The Fair Political Practices Commission is an embarrassment, engaging in a full investigation, convicting Sunder Ramani of 33 direct campaign violations (“Report: Ramani campaign erred, Sept. 3) and simply slapping him on the hand and saying don’t do it again. Come on.

I wonder how Ramani will engage in state legislation when he or his treasurer can’t seem to understand campaign finance. The fact remains, Ramani had 33 violations and he “won” the Republican primary simply because he was the only person on the ballot. Even when concealing his contributions he lost the runoff.

What will he try to cover up next? Where he lives? That’s right, he’s probably has done that, too!

Melody Boyd



Afghanistan is lacking rule of law

A few years ago, during one of my visits with American troops in Afghanistan, a lieutenant colonel told me that Afghanistan felt “like the third front in a two-front war.” This statement captured the mood in Kabul in the middle of the last decade: Having routed the Taliban and smashed Al Qaeda’s infrastructure, American commanders were left to hold the fractured country together with few troops and little in the way of coordinated assistance, while attention and resources were lavished on Iraq.

Iraq has since taken steps toward stability, and American troops are withdrawing from the country. The situation in Afghanistan is much more tenuous. Resistance has spiked as Taliban leaders have sought to exploit growing discontent with the Afghan government. Now, as Afghanistan has eclipsed Vietnam as our nation’s longest war, Americans are growing increasingly concerned about whether we will ever see light at the end of this tunnel.


I have long supported our efforts in Afghanistan. We could not allow the Taliban to remain in power after the 9/11 attacks, nor could we tolerate the continued Al Qaeda threat there. But our presence in Afghanistan was never intended to be open-ended and, with a host of other challenges competing for resources, we need to set realistic objectives.

There are really two missions in Afghanistan, one military and the other civilian. I have no doubt that our military can defeat Taliban forces. My concern is over the civilian mission — that we may not be able to sustain security gains made by American forces unless we can help the Afghans put in place a form of governance capable of keeping the Taliban out once we leave.

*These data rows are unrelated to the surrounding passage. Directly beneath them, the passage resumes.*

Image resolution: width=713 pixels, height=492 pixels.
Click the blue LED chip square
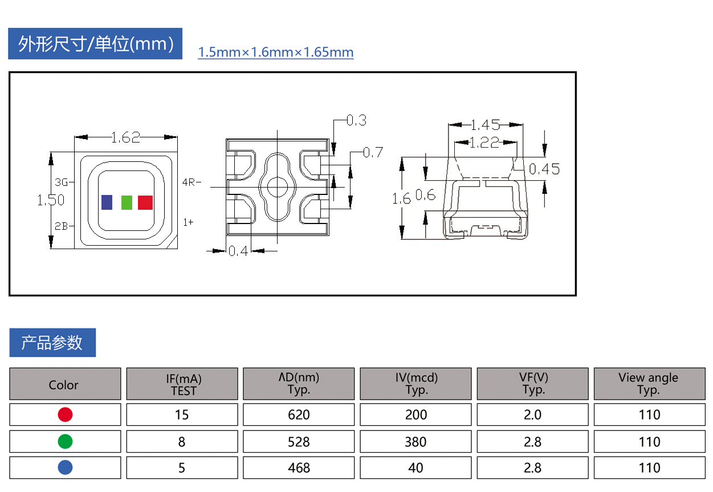[x=107, y=202]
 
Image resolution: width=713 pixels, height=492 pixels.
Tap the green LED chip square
[x=127, y=202]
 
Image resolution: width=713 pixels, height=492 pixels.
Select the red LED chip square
[x=145, y=202]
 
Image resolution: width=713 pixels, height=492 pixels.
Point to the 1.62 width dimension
[x=126, y=137]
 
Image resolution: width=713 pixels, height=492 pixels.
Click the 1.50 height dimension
[x=51, y=200]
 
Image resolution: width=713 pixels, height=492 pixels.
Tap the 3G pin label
[x=61, y=182]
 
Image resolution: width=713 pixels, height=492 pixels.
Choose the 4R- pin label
[x=192, y=182]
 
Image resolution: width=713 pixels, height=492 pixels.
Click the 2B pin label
[x=61, y=226]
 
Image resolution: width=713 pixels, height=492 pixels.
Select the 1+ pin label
[x=188, y=222]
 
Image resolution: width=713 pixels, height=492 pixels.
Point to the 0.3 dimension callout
[x=357, y=120]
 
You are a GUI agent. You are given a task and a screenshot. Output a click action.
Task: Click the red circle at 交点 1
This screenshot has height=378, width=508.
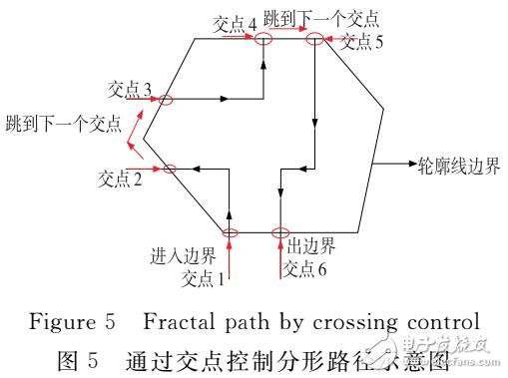(x=230, y=234)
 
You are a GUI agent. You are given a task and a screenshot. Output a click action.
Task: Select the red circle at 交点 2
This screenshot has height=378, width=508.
(x=169, y=169)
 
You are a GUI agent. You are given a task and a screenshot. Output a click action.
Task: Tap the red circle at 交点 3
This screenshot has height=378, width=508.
(x=166, y=99)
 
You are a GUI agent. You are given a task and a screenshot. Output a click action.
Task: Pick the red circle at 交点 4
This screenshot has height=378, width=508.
(x=262, y=38)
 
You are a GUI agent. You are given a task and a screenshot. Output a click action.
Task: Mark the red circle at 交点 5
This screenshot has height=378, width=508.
(x=314, y=39)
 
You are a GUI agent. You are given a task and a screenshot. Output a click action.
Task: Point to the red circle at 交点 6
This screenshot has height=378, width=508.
(x=279, y=234)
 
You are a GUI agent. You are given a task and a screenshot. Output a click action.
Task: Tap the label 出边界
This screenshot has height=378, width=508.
(x=310, y=245)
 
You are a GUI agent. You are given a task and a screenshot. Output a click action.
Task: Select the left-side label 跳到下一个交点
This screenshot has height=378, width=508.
(x=62, y=125)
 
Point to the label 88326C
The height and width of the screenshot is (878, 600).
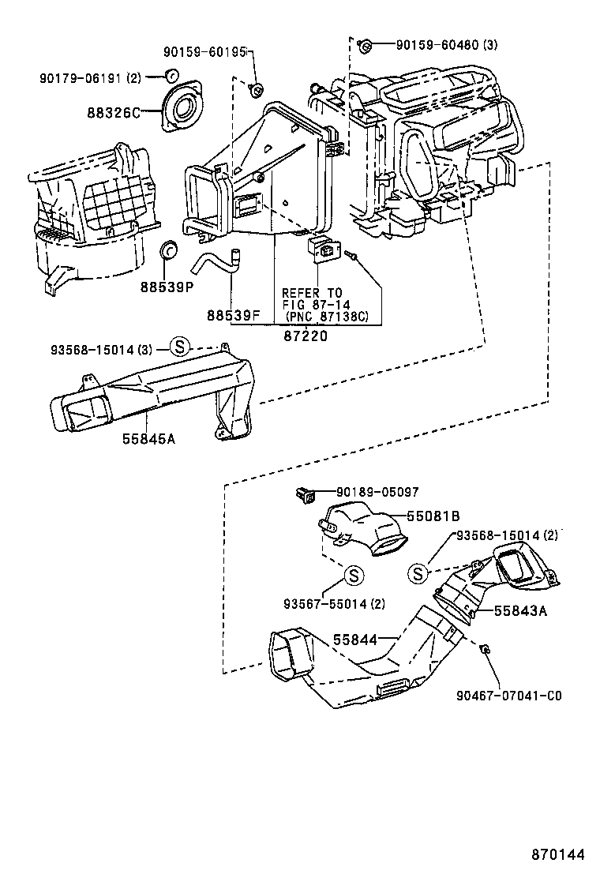point(113,112)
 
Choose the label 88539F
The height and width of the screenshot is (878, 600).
point(234,315)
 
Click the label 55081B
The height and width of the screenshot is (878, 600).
point(433,516)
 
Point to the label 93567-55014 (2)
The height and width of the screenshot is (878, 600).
point(334,605)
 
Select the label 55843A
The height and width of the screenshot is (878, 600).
point(521,610)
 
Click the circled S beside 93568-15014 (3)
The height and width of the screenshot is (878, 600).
point(179,345)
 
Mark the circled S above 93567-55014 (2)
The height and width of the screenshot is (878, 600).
point(354,575)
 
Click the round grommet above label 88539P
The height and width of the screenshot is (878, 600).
point(167,251)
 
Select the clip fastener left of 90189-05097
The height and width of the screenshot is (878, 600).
point(303,495)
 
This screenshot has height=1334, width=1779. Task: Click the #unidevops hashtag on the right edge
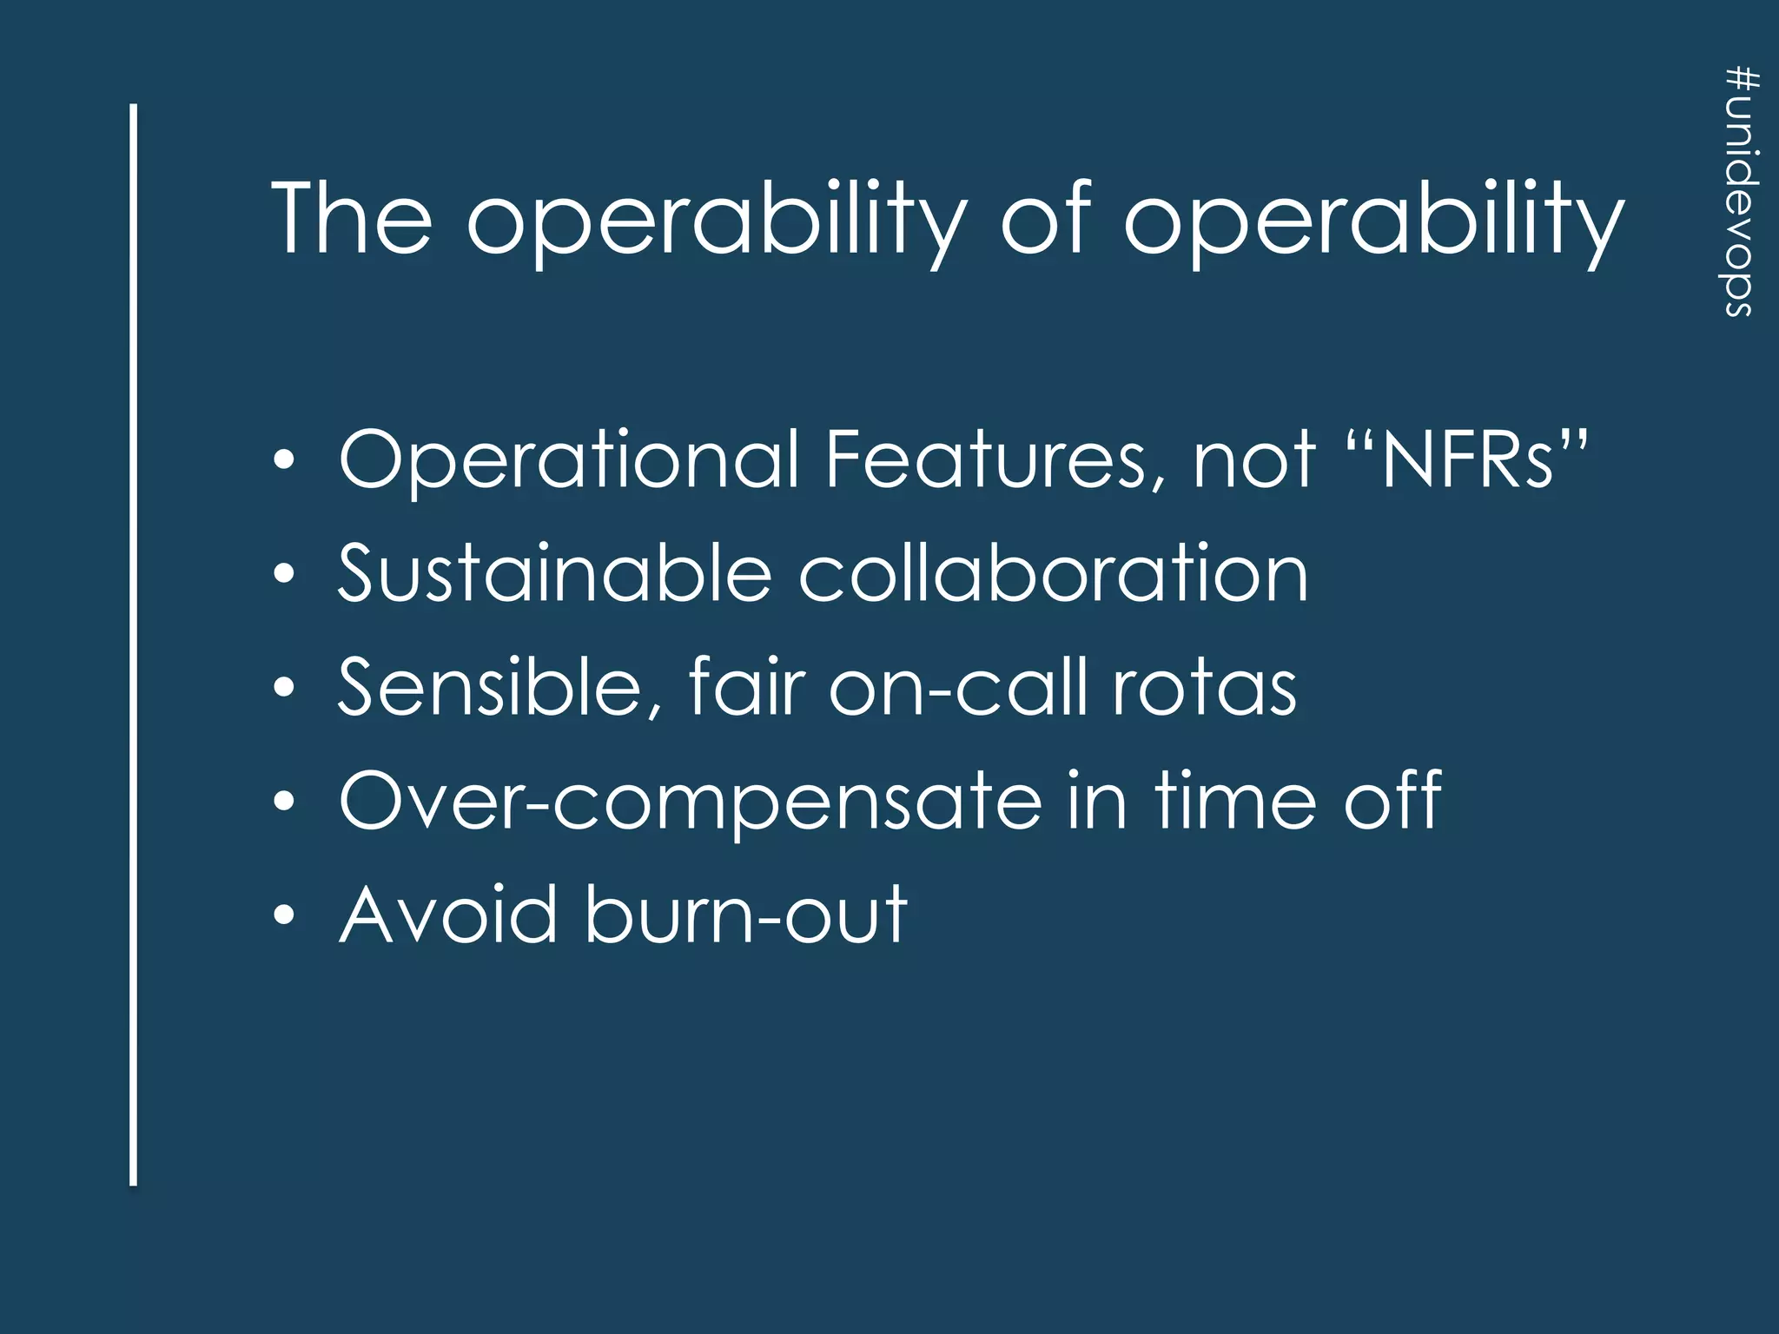tap(1743, 192)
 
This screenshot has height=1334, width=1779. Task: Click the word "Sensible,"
tap(500, 688)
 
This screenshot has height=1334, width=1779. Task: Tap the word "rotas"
tap(1205, 688)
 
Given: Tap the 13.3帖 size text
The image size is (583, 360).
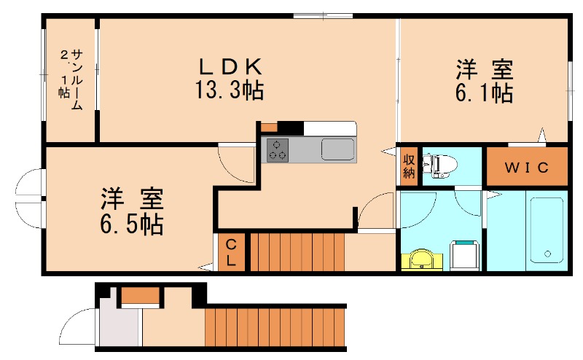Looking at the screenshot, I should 229,91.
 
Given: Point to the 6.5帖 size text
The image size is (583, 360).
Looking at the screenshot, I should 132,222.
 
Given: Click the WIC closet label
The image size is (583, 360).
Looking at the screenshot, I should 526,168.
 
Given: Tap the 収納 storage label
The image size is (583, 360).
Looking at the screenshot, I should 410,165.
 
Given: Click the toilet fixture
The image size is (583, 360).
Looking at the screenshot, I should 439,165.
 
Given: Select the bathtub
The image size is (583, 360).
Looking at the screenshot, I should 547,229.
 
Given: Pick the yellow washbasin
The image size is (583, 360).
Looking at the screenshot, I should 420,259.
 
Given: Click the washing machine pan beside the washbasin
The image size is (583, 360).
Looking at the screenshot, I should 464,256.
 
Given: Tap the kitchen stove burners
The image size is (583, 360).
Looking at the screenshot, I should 277,149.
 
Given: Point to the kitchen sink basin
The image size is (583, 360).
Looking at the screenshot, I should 337,149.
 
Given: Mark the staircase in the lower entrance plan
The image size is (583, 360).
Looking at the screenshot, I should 274,326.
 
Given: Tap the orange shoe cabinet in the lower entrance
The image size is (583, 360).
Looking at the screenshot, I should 140,295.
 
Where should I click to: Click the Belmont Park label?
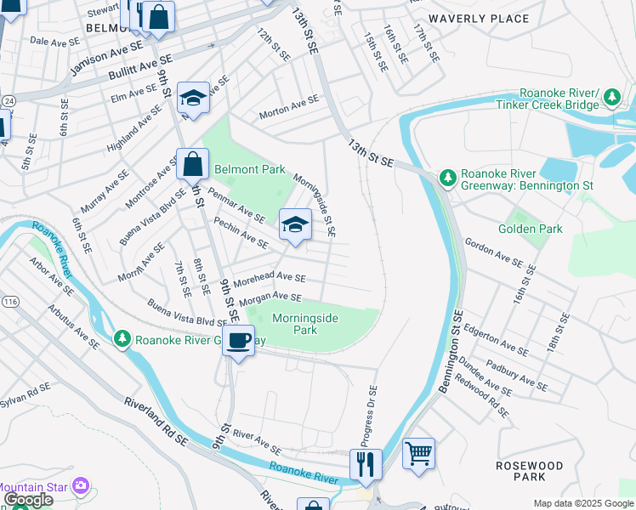point(249,169)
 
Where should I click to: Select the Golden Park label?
point(531,229)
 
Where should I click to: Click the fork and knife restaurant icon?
point(366,464)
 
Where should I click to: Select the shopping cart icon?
point(418,453)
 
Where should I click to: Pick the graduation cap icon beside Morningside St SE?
point(295,225)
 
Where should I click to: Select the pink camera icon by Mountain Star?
point(82,486)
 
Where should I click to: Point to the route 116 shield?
point(9,302)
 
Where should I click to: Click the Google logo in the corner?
point(28,499)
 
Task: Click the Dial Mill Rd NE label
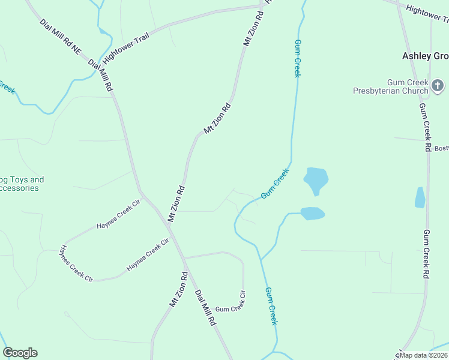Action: pos(60,38)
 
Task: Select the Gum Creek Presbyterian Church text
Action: pos(390,87)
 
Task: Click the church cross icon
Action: pos(438,86)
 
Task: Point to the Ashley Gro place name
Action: pos(425,56)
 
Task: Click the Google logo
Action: pos(20,353)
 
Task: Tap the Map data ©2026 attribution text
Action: pos(424,355)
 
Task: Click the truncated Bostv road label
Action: pos(441,148)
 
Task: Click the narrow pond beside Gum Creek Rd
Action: pos(420,197)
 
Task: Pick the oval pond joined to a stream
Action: pos(312,213)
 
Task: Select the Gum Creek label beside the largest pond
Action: pos(275,184)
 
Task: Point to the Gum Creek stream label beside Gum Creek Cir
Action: pos(271,306)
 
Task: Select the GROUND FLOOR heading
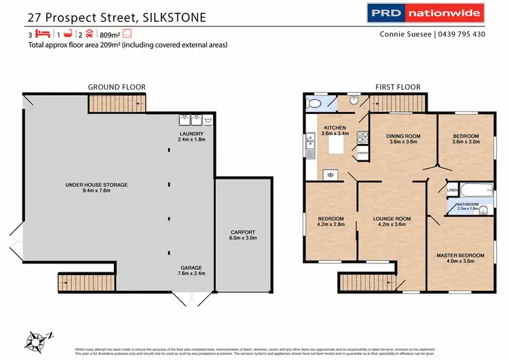(116, 87)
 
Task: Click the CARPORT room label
(244, 234)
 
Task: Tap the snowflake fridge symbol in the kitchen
(331, 175)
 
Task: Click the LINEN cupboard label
(452, 191)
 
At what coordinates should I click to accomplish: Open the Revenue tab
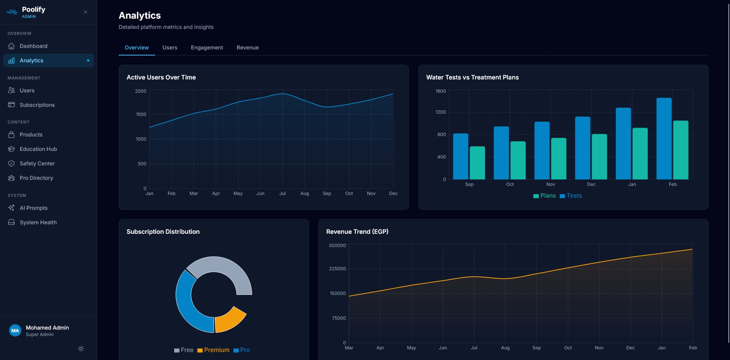pos(248,48)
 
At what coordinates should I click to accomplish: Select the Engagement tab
pos(207,48)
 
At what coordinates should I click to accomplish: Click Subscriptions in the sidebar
pos(37,105)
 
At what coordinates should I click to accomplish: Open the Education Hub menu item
pos(38,149)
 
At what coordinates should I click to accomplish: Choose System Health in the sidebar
pos(38,222)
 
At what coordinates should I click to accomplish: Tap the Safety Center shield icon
pos(11,163)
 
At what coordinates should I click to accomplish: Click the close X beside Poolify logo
pos(86,12)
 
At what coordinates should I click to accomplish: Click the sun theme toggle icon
pos(81,349)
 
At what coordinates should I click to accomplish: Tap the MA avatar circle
pos(15,330)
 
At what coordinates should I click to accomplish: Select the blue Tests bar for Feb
pos(664,139)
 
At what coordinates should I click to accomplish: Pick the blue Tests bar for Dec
pos(582,148)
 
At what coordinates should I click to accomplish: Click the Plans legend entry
pos(544,196)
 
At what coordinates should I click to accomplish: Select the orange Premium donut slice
pos(230,320)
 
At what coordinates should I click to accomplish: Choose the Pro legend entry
pos(242,350)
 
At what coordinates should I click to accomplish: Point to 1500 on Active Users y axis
pos(141,114)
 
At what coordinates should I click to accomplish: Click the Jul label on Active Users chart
pos(282,193)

Recently, I raised this concern with Army Gen. Stanley A. McChrystal, then commanding all our forces in the country. He acknowledged the problem and expressed his view that the civilian mission, while difficult, was nevertheless doable. But he also made it clear that “there is no Plan B” — we might succeed or we might not, but there was no better strategy to overcome the challenges we faced.

In my view, the gravest threat to success in Afghanistan is the lack of a rule of law. Corruption is omnipresent — running the gamut from large-scale fraud that saps the international donor effort to petty bribery that confronts ordinary Afghans daily, while contributing to contempt for the Karzai government. Although we are pressing the government on the corruption issue and have increased oversight of assistance provided to Afghanistan, breaking this tradition may be a generational undertaking.

Corruption also slows international assistance and prevents Afghans from taking greater ownership of their country’s reconstruction, since significant amounts of the aid cannot be routed through the government itself.

Corruption also impedes the government’s ability to assert control throughout the countryside, especially the southern part of the country, which remains a Taliban stronghold. Efforts to train the Afghan national army and police forces have been successful in turning out large numbers of men with rudimentary training, but the police force in particular remains riddled with bribery, graft and double dealing.

By next summer, the president said, we will begin drawing down our troops in Afghanistan at a pace that will no doubt be determined by conditions on the ground. Let us hope that those conditions are favorable, and that the civilian mission is far enough advanced that the Taliban can be kept at bay by an Afghan government that can deliver services to its own people and protect itself.

Adam Schiff



Editor’s note: Schiff is the congressional representative for the Greater Glendale area.